### Objective
Set out the listing below as a Markdown table with the columns No. and Text, putting one line in each row and skipping blank lines. Leave the pictures out of your table.

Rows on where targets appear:
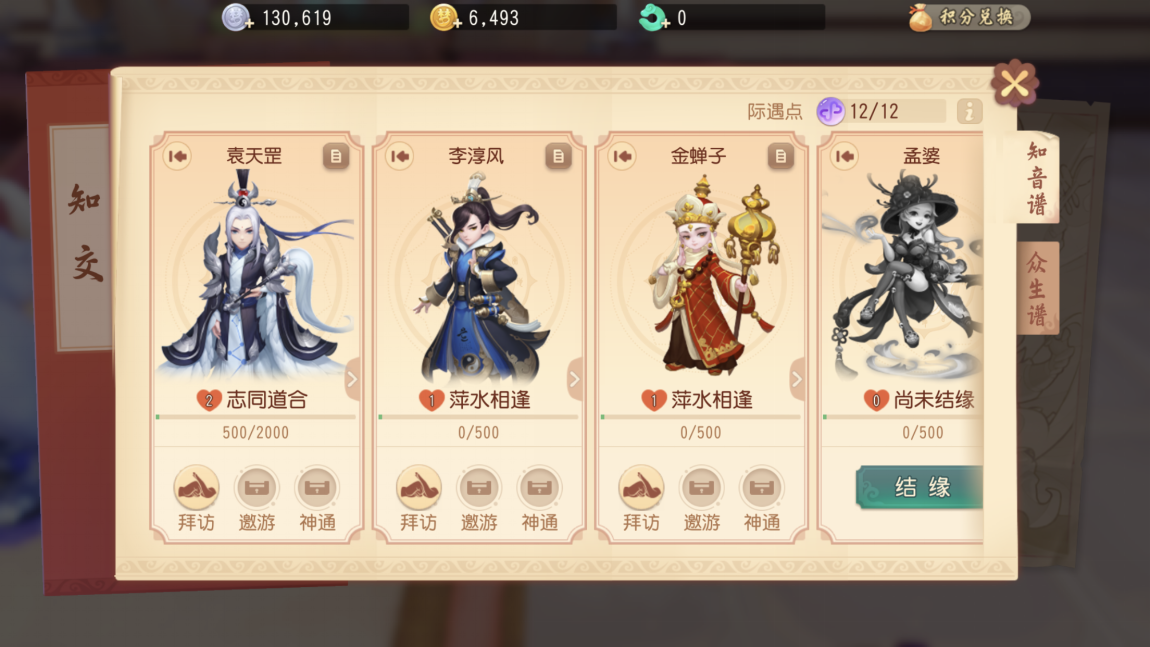Click 邀游 icon under 李淳风
Viewport: 1150px width, 647px height.
(x=479, y=487)
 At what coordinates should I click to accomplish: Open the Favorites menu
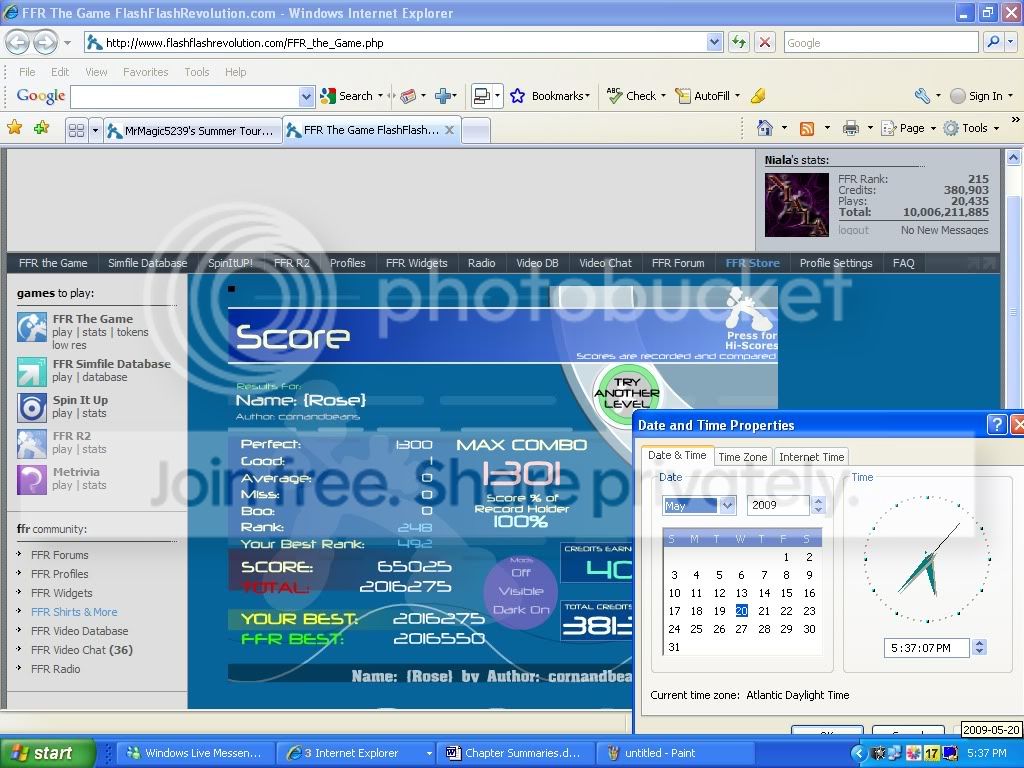pyautogui.click(x=145, y=72)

### Completed task
| No. | Text |
|---|---|
| 1 | Click 邀游 icon under 李淳风 |
| 2 | Viewport: 1150px width, 647px height. |
| 3 | (x=479, y=487) |
| 4 |  At what coordinates should I click to accomplish: Open the Favorites menu |
| 5 | pyautogui.click(x=145, y=72) |